Collected data entries
________________________________________

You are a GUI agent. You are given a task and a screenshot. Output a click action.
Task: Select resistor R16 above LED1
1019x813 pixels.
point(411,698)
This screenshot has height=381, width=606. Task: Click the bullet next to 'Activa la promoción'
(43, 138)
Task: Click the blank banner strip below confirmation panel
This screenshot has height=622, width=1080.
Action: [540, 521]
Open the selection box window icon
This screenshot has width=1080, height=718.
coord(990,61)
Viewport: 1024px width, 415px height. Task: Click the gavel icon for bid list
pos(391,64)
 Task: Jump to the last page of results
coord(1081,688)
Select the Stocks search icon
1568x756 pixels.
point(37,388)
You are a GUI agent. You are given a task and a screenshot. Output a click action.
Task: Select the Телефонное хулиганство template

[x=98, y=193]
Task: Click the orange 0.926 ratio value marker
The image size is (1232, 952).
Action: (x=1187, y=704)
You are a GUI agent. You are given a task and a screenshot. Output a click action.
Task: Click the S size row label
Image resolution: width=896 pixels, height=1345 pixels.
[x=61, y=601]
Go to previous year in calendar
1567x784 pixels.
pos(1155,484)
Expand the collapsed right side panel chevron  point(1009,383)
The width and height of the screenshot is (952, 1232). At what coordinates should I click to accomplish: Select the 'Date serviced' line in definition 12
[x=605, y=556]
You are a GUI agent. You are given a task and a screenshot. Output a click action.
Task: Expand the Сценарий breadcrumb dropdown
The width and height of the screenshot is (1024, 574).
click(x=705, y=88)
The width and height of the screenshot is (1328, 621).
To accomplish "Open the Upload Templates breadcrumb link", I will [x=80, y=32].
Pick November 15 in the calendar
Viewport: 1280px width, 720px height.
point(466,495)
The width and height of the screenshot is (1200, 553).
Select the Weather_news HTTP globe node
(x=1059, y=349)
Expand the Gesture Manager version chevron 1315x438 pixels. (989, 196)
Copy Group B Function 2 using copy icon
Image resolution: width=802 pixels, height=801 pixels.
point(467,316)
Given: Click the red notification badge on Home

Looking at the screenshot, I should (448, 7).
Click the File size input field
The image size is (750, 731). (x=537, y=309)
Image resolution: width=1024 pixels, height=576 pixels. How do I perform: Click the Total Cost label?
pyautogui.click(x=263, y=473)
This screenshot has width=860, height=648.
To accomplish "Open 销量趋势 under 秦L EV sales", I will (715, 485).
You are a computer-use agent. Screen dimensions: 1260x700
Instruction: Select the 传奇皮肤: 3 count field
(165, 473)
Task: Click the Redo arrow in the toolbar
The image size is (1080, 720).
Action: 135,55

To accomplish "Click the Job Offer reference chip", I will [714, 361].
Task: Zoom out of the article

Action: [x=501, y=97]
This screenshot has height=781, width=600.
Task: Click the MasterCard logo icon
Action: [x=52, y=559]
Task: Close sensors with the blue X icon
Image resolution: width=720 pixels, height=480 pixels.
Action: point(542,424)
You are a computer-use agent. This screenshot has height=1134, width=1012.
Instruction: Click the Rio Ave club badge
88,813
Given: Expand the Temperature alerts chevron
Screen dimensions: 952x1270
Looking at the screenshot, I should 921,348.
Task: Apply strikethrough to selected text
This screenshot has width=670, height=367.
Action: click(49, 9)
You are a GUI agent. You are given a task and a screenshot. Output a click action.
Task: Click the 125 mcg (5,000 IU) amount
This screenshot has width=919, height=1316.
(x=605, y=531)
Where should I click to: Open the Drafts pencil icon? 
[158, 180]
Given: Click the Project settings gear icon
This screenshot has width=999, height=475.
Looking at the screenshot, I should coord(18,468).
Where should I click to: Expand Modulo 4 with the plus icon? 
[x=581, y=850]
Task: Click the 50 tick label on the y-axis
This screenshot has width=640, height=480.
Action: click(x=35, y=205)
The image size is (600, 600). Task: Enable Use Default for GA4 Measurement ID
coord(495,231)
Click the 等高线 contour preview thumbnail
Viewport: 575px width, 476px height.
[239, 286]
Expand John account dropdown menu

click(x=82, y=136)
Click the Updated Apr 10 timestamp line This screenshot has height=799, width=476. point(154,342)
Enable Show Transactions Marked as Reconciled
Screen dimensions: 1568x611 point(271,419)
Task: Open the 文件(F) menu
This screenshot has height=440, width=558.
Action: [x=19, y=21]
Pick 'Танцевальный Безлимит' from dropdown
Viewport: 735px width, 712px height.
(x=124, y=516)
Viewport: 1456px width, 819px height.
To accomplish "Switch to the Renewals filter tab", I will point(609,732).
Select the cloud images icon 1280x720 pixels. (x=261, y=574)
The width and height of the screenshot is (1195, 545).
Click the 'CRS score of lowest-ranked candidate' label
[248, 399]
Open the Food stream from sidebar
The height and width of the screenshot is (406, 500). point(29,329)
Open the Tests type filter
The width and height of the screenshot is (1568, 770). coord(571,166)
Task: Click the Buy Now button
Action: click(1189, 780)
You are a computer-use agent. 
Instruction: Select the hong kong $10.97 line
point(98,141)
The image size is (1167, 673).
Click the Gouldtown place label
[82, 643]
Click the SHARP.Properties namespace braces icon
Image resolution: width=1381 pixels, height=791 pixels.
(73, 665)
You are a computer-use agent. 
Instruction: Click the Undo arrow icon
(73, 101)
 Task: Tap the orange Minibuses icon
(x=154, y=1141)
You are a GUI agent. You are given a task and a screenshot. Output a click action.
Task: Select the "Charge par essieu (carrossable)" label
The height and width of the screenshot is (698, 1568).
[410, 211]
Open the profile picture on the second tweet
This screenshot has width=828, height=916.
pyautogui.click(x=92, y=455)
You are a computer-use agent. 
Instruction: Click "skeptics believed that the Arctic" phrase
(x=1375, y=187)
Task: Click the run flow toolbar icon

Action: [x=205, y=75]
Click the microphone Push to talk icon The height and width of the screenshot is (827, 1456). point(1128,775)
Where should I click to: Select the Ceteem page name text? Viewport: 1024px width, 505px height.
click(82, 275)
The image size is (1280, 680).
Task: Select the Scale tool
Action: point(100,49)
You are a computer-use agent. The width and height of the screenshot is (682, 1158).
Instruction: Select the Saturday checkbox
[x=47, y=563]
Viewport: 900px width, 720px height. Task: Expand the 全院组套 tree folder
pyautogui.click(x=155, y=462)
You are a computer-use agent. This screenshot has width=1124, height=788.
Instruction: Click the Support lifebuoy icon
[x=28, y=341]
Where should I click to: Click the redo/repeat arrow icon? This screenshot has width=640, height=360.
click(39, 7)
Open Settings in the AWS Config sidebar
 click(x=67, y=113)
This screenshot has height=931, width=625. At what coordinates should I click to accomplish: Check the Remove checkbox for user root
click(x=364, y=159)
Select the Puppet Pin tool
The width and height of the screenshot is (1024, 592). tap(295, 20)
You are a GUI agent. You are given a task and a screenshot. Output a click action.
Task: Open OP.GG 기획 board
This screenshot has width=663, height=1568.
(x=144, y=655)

________________________________________

WORK TASK | Consider the string "will". State how many lines of the data contain it, giving the number alone.

YOUR SOLUTION | 4